Posted by steve on .
If we use 9 distinct numbers from 1 to 27 to make a 3 by 3 magic square, what is the most number of primes that we can use?
well, there are 10 primes, but I have no idea whether you can make a magic square with just primes.
My basic 3 by 3 magic square looks like this using the numbers form 1 to 9:
8 1 6
3 5 7
4 9 2 for a sum of 15 for all its rows, columns, and diagonals
Without changing the sum, I can use symmetry to have different versions of that
2 7 6
9 5 1
4 3 8
There is also a magic square where the numbers form a fixed product of the numbers in the rows, columns, and diagonals
but I don't think you were thinking of that.
For a "normal" magic square, the numbers form an arithmetic sequence.
so with a common difference of 1 we could use
1-9 , number of primes = 4 ,
2-10 , 4 primes
3-11 , 4primes
4-12 , 3 primes
19-27, 2 primes
There will be 19 of these magic squares, with the maximum number of primes in any one of them being 4
As soon as I make the common difference in the arithmetic sequence other than 1, e.g. 3
the numbers in the square would be multiples of that difference, hence no primes!
So primes can exist only if we have consecutive numbers.
I would say the max number of primes in any 3by3 magic square is 4
Steve mused if there was a magic square using only primes,
my guess is no, since the numbers must be in arithmetic sequence.
it is also wrong. plss check it again
Can not a magic square be just a collection of random numbers that work magically? I was not aware that they had to be in arithmetic sequence.

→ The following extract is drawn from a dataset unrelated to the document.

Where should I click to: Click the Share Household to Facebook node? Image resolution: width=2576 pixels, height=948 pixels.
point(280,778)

If we require an arithmetic sequence, then just lay a sliding scale over the numbers from 1-27 and see which string of 9 contains the most primes.
@ Steve - Combinarorics -
Steve, back in the 80's when I was teaching a computer science course using GW-Basic on a "Trash -80" , I recall an assignment where using any number from 1 to 50, they were to find a magic square using a random number generator of size 5by5.

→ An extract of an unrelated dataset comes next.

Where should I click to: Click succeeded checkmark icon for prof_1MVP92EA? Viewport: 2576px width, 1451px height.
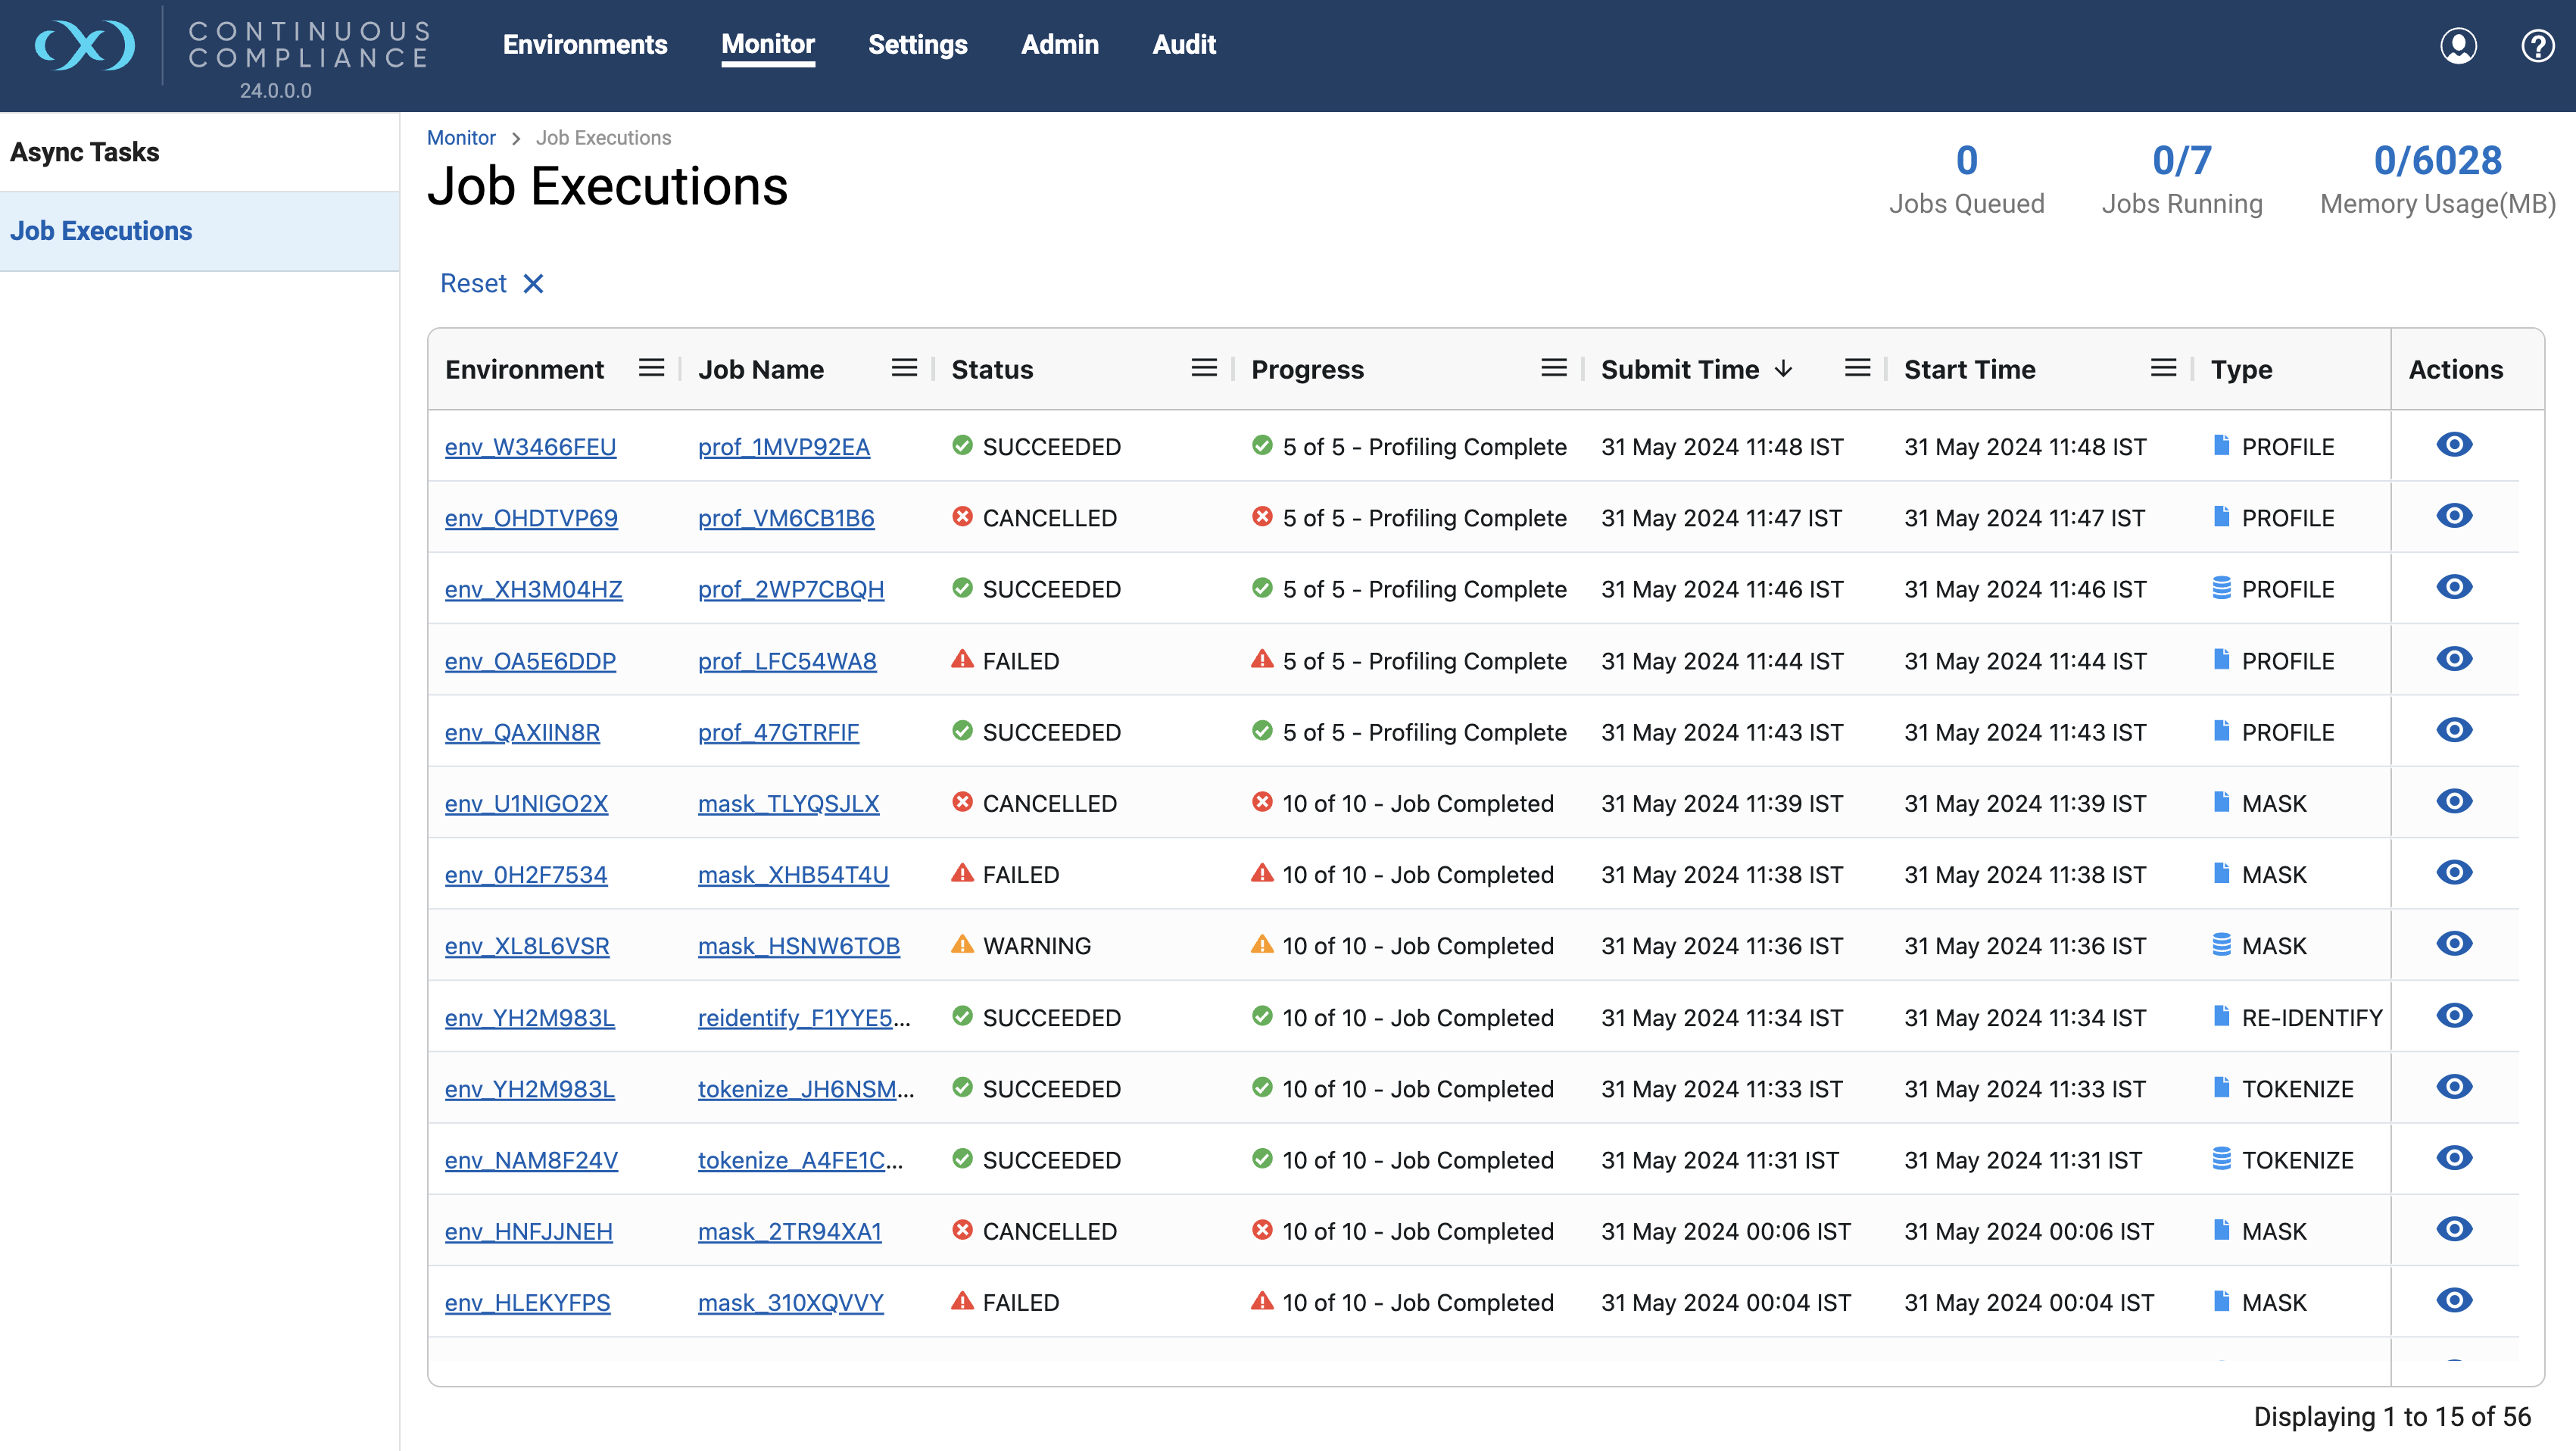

Of course the processor was so slow that we actually had to run the machines all night and wait to next day to get any results. We observed that for all results, the numbers were always consecutive numbers.
This does not prove it, but indicates strong indication it might be true.

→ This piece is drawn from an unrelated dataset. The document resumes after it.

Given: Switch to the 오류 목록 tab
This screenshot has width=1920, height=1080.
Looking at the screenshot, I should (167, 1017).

You also stated that I was wrong in my reply, I can't find my error.
Note that the assertion of error, came from "steve" not from "Steve"
Back in the 60's when I was in HS, the CS class had to punch up their FORTRAN programs on cards, send them to Olympia for processing, and wait several days for the results. Now THAT's slow turnaround!
Luckily, I was a math geek back then, and had no real interest in computers. How times change...
so atlast what is the answer of my question? ???????